Entre Hitchcock y Truman Capote
Penn era un hombre que se apropió del «menos es más» y que con una reducida fórmula: una luz natural y un telón de fondo –que se exhibe en la exposición- consiguió aprehender la fuerza de los hombres y las mujeres, ya sea un pandillero de los ángeles del infierno, un nativo de Papúa Nueva Guinea, Marruecos o indios peruanos, uno de sus primeros trabajos peruanos.
El fotógrafo también recurrió a otra particular arquitectura para obtener penetrantes perfiles psicológicos. Empleó una esquina estrecha para arrebatar el secreto de su personalidad a tipos como Alfred Hitchcock, Truman Capote o el expansivo Salvador Dalí. Los situaba en ese ángulo, que formaba una especie de «tortura» psicológica, para que se revelaran cómo eran al interactuar con ese angosto entorno. «No necesita ver bailar a una bailarina ni leer la novela de un escritor para acercarse a alguien. Solo necesitaba observar, fijarse en cómo se movía, cómo vestía, qué llevaba encima. Hay que pensar que él no respetaba lo que eran, pero sí que tenía un enorme respeto por cómo eran».

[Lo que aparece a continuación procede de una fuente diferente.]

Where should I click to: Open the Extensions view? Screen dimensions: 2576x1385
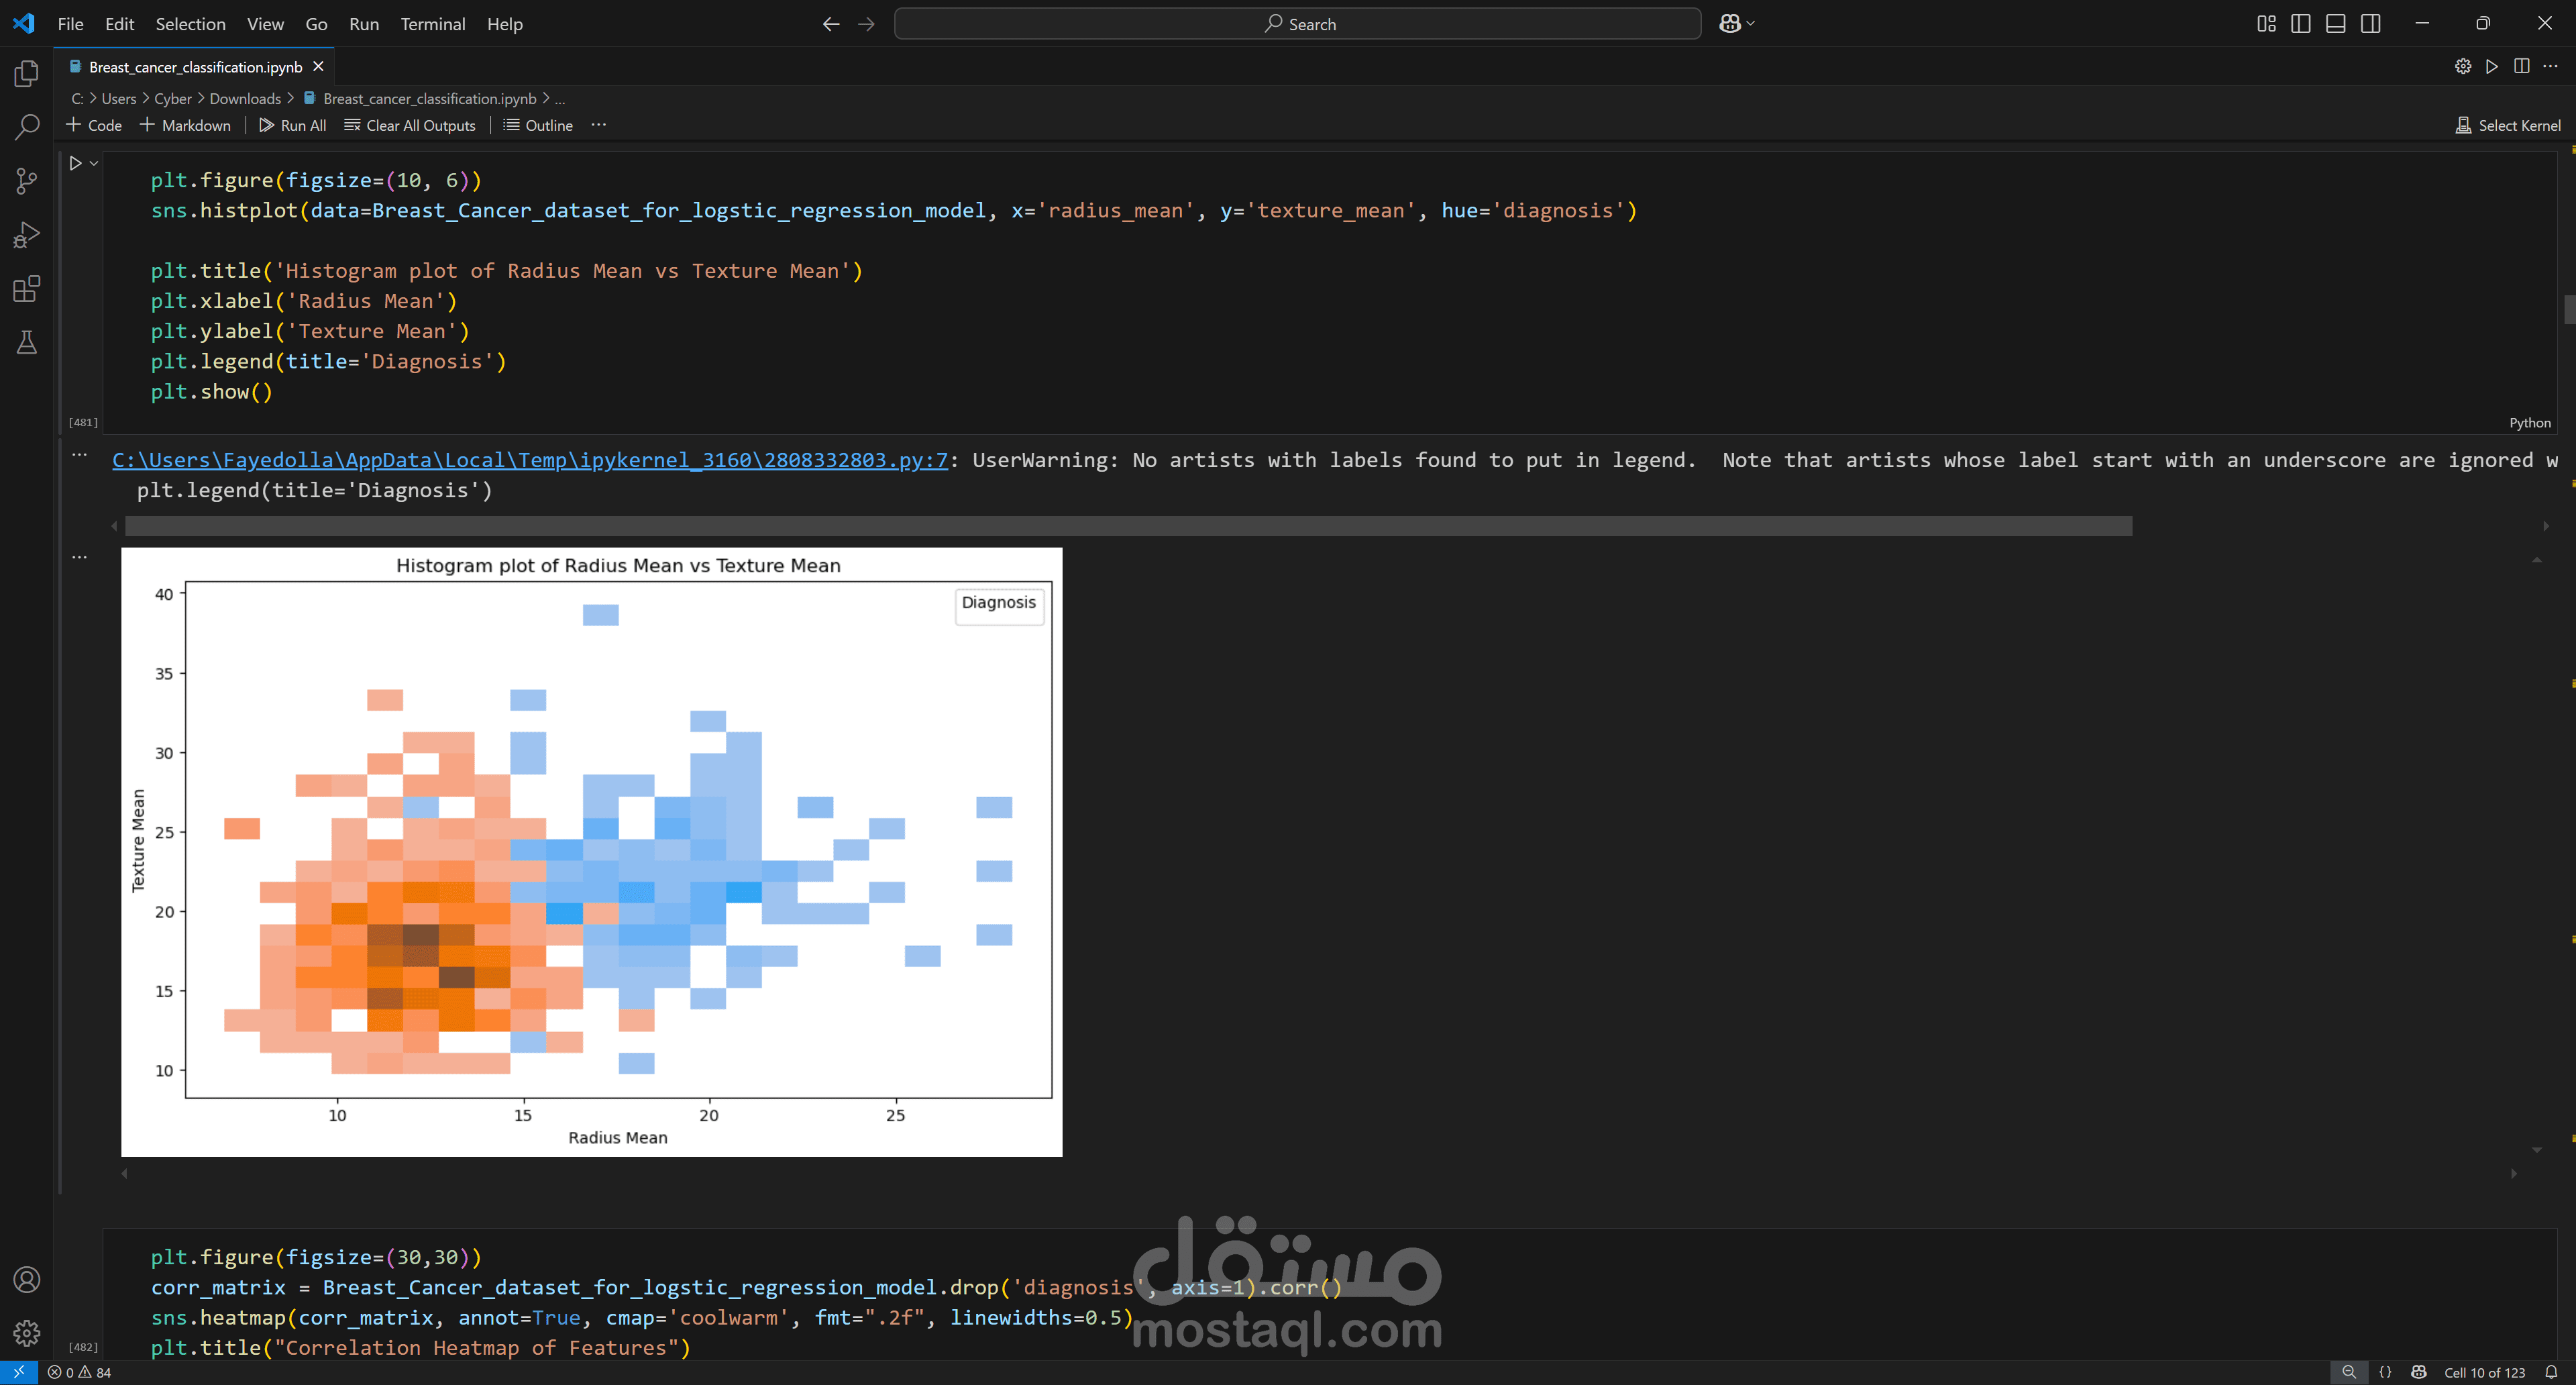click(x=27, y=289)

Sus imágenes estaban pensadas en el estudio y trabajada en el laboratorio a conciencia, con una enorme minuciosidad, para obtener el color platino tan característico de sus imágenes. Su meticulosidad era enorme. También su celo hacia su obra. Hasta un punto obsesivo. Como la revista «Vogue» era, y es, propietaria de sus carretes en color, él se las apañó para sacar una copia de ese mismo negativo, pero en una versión en blanco y negro que se quedaba. «Él consiguió introducir en las revistas de moda temas que nadie pensaba que podrían leerse en esas páginas. Las vio como una oportunidad para publicar otras cosas. Así, mientras maquillaban o se cambiaba de vestido una modelo, él metía en su estudio a una persona de la calle y la colocaba delante de su tela».